SOURCE EXTRACT:
◇ ◇ ◇ ◇ ◇ ◇ ◇
Understanding your options

Your doctor should work with you to help you understand why you need the operation, and what the benefits are. They should also explain the risks, and what to expect afterwards.

To help you understand your options, we’ve put together a question checklist. You can use it when you’re speaking to the hospital doctor or your GP. You may want to write down the answers and discuss them with friends or family.

Question checklist: carotid artery disease treatment

1 What is the success rate for this operation at this hospital?

2 Is endarterectomy or stenting best for me, and why?

3 If I don’t have the operation, how likely am I to have a stroke?

4 Am I at an increased risk during this operation because I’ve had a stroke or TIA?

5 Can I choose to have a local or a general anaesthetic?

6 Is it likely that I will have to have this operation again in the future?

7 Do you have a diagram to help explain the operation? 

How does carotid artery disease happen?

Carotid artery disease means the arteries in your neck are clogged up and narrowed. This is known as atherosclerosis.

What is atherosclerosis?

Over time, fatty materials in the blood can stick to the lining of the artery walls. These fats combine with other materials such as blood cell fragments. This can build up into a thickened area inside the blood vessel. The build-up is known as atheroma, or plaque.

As atheromas form, the blood vessel becomes more and more stiff and narrow. This process is known as atherosclerosis. 

Who can get atherosclerosis?

Our arteries naturally become narrowed as we get older. But some things make it more likely to happen, and there are things you can do to help reduce your risk of a stroke.

Risk factors

Medical conditions like high blood pressure, diabetes and high cholesterol can cause atherosclerosis. It’s also more likely to happen to you if it affects a close family member.
◇ ◇ ◇ ◇ ◇ ◇ ◇
WHAT THIS EXERCISE ASKS:
1 - Answer from the carotid artery disease text:
(a) What two names are given to the build-up that forms inside the blood vessel?
(b) Which three medical conditions are named as able to cause atherosclerosis?
(c) With whom does the text suggest discussing the answers you write down?
2 - Pick up the carotid artery disease text after its final sentence and continue it.
The material after this point is separate from the carotid artery disease text.

PROVIDED DATA:
◇ ◇ ◇ ◇ ◇ ◇ ◇
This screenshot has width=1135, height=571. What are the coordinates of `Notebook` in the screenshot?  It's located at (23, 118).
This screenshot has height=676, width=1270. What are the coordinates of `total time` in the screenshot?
◇ ◇ ◇ ◇ ◇ ◇ ◇
RESPONSES BY ITEM NUMBER:
1 -
(a) Atheroma, or plaque.
(b) High blood pressure, diabetes and high cholesterol.
(c) Friends or family.

2 -
Smoking can cause atherosclerosis. Other risk factors include being overweight, not being very active, and eating food with too much fat and salt.

Staying healthy and reducing your risk of a stroke

Atherosclerosis is a gradual process, but there are some things you can do to help slow it down, and reduce your risk of another stroke.

Health conditions

Atherosclerosis is often linked to conditions like high blood pressure, high cholesterol and diabetes. By taking any medication you need for these conditions, you may be able to reduce the build-up of atheroma.

After a stroke you will have advice and treatment to control your blood pressure, blood sugar and cholesterol. You can get support with taking medication from your GP or pharmacist.

We have information on all the health conditions linked to stroke on our 'are you at risk' webpage.

Healthy lifestyle changes

After a stroke, you should have advice and support with making any lifestyle changes you need.

This can include help with quitting smoking and support for losing weight. Becoming more active and having a healthy diet can also help you stay healthy and reduce your risk of another stroke.

Getting started with healthy lifestyle changes

Your GP can give you the help and advice you need about healthy lifestyle changes. This could include free support services for quitting smoking and local schemes to help you be more active. 

Read our webpage on ‘how to reduce your risk of a stroke’.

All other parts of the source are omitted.